We still expect the next several years to be a tricky time for bond investors – the impressive year-to-date gains in much of the asset class will likely be given back with interest. Figure 6 suggests that three month-rolling volatility has room to rise in government bonds, which would make sense in a world where the Fed’s intentional influence on the space is beginning to ebb. As suggested by our very low strategic weight to the asset class, this dynamic should, over time, see investors demand higher yields for these more normal levels of volatility. Although, we do see rising yields infecting other corners of the fixed income space, some relative protection can still be enjoyed in the areas of the market where interest rate risk is lower.

Figure 6 shows a graph of Government bonds with an annualised 3 year rolling volatility.

As we’ve pointed out, normalising monetary policy is not the only risk facing capital markets and the wider global economy at the moment. Many of these risks could see investors scurrying back to the safety of core government bonds in the short term. However, for the moment, a brightening economic recovery and the potential for inflation pressures to surprise central bankers to the upside, remains the dominant scenario informing how we construct portfolios, both strategically and tactically.

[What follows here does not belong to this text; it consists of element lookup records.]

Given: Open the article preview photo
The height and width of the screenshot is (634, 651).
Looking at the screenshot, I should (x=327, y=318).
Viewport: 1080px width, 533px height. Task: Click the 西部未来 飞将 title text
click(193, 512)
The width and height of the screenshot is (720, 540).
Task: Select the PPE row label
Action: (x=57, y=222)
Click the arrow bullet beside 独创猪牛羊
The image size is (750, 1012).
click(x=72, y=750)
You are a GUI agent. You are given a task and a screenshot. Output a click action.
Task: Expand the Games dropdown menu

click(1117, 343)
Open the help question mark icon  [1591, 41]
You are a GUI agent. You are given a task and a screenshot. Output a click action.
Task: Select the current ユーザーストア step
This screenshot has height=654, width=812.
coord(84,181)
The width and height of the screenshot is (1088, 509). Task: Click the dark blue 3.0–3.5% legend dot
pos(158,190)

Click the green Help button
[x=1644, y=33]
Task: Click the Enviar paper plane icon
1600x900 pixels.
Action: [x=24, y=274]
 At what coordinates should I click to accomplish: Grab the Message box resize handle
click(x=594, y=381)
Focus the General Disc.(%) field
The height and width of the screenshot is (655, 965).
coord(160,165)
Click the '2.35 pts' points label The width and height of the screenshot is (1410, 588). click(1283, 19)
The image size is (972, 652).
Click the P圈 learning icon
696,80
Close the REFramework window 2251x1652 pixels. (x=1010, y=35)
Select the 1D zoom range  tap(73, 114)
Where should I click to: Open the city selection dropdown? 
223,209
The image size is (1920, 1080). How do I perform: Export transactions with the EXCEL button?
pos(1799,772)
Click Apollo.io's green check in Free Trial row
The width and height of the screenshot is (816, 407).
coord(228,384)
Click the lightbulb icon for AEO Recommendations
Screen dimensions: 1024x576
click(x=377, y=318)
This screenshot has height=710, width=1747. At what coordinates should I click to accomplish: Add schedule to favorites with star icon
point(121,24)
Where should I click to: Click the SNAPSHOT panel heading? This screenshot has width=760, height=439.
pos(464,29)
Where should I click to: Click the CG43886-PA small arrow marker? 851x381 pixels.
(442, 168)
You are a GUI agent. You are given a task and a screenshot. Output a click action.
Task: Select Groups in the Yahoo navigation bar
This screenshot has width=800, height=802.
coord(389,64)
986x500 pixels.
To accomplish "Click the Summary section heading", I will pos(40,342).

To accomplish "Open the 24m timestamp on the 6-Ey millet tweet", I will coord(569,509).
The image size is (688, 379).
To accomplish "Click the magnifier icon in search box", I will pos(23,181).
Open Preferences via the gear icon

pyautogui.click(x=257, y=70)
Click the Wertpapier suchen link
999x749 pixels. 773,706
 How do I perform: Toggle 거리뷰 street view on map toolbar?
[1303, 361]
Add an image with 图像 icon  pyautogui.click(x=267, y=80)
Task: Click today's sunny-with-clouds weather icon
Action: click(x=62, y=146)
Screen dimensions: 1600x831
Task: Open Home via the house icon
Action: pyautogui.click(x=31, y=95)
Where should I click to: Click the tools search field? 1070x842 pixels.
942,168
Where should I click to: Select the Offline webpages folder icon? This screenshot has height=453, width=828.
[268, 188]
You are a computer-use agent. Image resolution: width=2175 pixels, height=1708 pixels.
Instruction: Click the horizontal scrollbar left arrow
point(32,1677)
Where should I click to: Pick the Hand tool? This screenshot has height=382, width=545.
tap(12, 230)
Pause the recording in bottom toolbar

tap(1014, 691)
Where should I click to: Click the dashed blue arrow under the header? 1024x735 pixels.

The serene progress of capital markets in the first half of the year, with bonds, equities and commodities all rising in tandem, is unlikely to be repeated in the second half. As interest rate rises loom larger in the US and UK in particular, there will be many who worry that the west’s economic recovery is too thin and frail to stomach tighter monetary policy. This, alongside many other suspected, or even as-yet unknown sources of worry, will likely see more unsettled (and unsettling) capital markets return at some stage soon. However, for investors already appropriately diversified at the asset class and sub-asset class level, the best advice remains to sit on your hands and resist the urge to trade. For those yet to diversify, there is still time, but its running out.